Ralph loop (a specific flavor of “tight loop”)

“Ralph” is a recent example of the industry naming what good developers have done forever: a disciplined loop of propose → run → observe → adjust, with guardrails.

The reason it’s showing up now is that people are realizing the model is not the worker. The loop is the worker.

The actual point: fundamentals are the only stable investment

If the last two years taught me anything, it’s that vibe coding is not “learning the best prompt.” It’s learning how to keep shipping while your tools churn.

So what are the fundamentals that survive tool churn?

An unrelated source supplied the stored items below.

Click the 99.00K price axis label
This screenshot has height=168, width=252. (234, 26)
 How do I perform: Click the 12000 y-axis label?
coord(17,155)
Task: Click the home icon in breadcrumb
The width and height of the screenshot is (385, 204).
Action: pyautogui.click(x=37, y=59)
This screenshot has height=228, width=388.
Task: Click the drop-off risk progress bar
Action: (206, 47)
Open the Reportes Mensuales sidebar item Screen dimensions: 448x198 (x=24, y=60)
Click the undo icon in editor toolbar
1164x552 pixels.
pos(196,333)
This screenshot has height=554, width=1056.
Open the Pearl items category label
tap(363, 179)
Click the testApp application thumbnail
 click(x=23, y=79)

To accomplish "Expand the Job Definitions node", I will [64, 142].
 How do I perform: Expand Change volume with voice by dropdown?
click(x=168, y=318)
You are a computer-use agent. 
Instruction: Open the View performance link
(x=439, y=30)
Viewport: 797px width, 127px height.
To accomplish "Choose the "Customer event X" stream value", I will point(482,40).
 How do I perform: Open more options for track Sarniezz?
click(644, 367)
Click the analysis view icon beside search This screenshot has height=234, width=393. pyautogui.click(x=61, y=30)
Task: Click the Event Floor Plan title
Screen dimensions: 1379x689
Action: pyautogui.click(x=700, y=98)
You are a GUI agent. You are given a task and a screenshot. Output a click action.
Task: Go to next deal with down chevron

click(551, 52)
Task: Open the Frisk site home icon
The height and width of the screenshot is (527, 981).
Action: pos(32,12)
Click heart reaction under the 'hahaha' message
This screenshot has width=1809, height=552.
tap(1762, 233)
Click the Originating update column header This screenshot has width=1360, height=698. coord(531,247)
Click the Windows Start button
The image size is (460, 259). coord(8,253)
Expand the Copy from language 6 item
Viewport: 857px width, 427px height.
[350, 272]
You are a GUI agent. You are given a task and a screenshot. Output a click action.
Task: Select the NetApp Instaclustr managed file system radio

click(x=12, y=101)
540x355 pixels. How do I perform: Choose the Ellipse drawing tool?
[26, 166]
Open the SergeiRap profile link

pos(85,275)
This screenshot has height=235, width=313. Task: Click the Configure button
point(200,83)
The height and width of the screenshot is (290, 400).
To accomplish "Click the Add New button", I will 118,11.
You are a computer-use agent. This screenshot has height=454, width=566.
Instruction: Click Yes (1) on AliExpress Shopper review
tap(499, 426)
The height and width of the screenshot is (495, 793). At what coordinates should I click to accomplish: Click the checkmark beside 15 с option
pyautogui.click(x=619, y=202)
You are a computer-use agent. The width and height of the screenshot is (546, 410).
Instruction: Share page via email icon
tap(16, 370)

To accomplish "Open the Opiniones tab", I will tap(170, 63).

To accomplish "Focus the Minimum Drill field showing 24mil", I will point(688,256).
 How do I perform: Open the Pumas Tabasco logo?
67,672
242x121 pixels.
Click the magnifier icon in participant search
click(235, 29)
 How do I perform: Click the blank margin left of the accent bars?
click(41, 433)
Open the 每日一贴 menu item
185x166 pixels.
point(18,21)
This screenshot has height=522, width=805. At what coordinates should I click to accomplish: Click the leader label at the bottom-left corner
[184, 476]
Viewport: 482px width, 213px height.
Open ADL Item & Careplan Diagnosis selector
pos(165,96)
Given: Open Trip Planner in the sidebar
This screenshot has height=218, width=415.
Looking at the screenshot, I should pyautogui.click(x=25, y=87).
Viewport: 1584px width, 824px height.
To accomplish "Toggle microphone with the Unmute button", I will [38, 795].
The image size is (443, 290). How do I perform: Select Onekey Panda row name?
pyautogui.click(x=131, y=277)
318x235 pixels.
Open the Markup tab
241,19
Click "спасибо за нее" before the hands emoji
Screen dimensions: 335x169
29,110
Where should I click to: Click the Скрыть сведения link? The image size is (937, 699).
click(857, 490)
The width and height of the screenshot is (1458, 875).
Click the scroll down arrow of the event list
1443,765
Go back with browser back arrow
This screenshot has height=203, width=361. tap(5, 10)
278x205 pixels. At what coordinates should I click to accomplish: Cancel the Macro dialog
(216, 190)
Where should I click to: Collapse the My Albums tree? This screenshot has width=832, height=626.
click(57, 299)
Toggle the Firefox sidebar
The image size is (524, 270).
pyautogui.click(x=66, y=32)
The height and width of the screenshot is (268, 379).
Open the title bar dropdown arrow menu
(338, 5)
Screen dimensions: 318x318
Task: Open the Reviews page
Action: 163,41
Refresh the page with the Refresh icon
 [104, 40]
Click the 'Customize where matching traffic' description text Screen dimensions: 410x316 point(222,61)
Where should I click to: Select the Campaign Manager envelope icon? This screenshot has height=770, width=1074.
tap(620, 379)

Problem decomposition: turning “build X” into testable steps.
Interfaces: APIs, boundaries, contracts, data shapes.
Debugging: reproductions, logs, minimal diffs.
Testing: not because it’s virtuous, but because it’s the only scalable way to catch model-induced hallucinations early.
Code review taste: you are now a professional diff reviewer.

If you can do those things, it barely matters whether today is a “Claude month” or a “DeepSeek week” or a “Codex era.”

A practical way to think about this (without becoming a framework collector)

Here’s the rule I try to follow:

Treat models as replaceable. Don’t build your identity on one vendor’s quirks.
Choose harnesses for ergonomics, not ideology. You’re picking a daily workflow. Pick the one that makes you review and ship cleanly.
Standardize your add-pons Protocols like MCP exist because everyone got tired of bespoke glue.
Invest in loops, not prompts. Your edge is iteration speed with correctness, not a magic incantation.

If you want one more diagram to keep in your head, it’s this:

	Fundamentals low	Fundamentals high
Tools high	Faster wrong	Faster right
Tools low	Slower wrong	Slower right

🤖

This post was written with the help of AI. I came up with the ideas and points and then worked with an AI to rewrite it to be better than what I am capable of articulating in my own words.

Jan 26th, this post was updated to use the term Add-ons instead of Ways of Work.